St Kilda was expected to win the match: the teams were level, 4.8 (32) to 4.8 (32), at half time; Geelong only scored two behinds in the third quarter, and was behind 7.9 (51) to 4.10 (34); however Geelong surged back in the last quarter, kicking 4 goals and 2 behinds to St Kilda's one goal, winning the match 8.12 (60) to 8.9 (57).

Terry sustained a serious thigh injury during a torrid game; and, although the content of the match reports are intentionally somewhat vague, it would seem that he was deliberately maimed, rather than accidentally injured. The match was also marred by the spectators swarming on to the ground at the end of the match and attempting to attack the umpire. Following the match, and based upon his performances in training and on the playing field, Wallace Sharland of The Sporting Globe was confident that Terry had a future:
"Terry … had his first run with St. Kilda on Saturday, and was tried on the wing. He was not too successful. Though he showed plenty of pace, his anticipation and judgment were often astray and he made a number of costly mistakes. Still, Terry is probably worth persisting with. You cannot judge a man on one game. Stars of other days have made poor debuts. With more experience Terry may do quite well. He is very fast and is an eager player, so with experience he may come good."

A film was taken of the match that Terry played in against Geelong. It is not known whether the film still exists; or, even, whether the film actually showed Terry at rest, or in action, at all.

Terry was not fit to play on the following Saturday. His injury was such that he was not fit to play at all for a number of weeks.

==Prahran==
Without playing another senior game, he was transferred, by St Kilda, to the Association club Prahran, on 26 June 1929.

He played for the Prahran senior team immediately his clearance was granted. In his second match, on 6 July 1929, again playing on the half-forward flank, he kicked one goal in Prahran's 16.21 (117) to 9.6 (60) win over Camberwell.

He was playing at Prahran again in 1930, and was selected on the wing for the first match of the season, against Port Melbourne; he played continuously until he suffered a severe rib injury in round 12 (Saturday, 12 July 1930). He did not play for the seniors again in 1930; and, there seems to be no trace of him playing in any of the later seasons.

==Field umpire==
Upon his return to Tasmania, he served as a central football umpire for several seasons.

==After football==
He won the 1938 Men's Reserve "B" Grade Singles final in the Southern Tasmanian Lawn Tennis Association's Summer Tournament. He was playing Reserve "A" Grade Tennis in Hobart in 1938. In January 1939, he took part in the Southern Tasmanian Lawn Tennis Association's Summer Tournament, winning his match in the first round of the Men's Open Singles, and losing in the second.

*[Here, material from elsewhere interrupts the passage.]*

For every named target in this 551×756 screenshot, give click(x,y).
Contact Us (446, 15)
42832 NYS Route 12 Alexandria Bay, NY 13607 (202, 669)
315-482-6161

In April 1949, he entered the North-Eastern Mixed Doubles Championship, with his daughter Jill as his partner.

==War service==
During World War II he saw active service in the Royal Australian Air Force from 1941 to 1945 as a transport driver, serving for some time in New Guinea.

== Civil service ==
Having worked for many years in various aspects of the timber industry and, once he ceased working at his father's timber mill at Derby, he went on to work for the Forestry Department of the Government of Tasmania.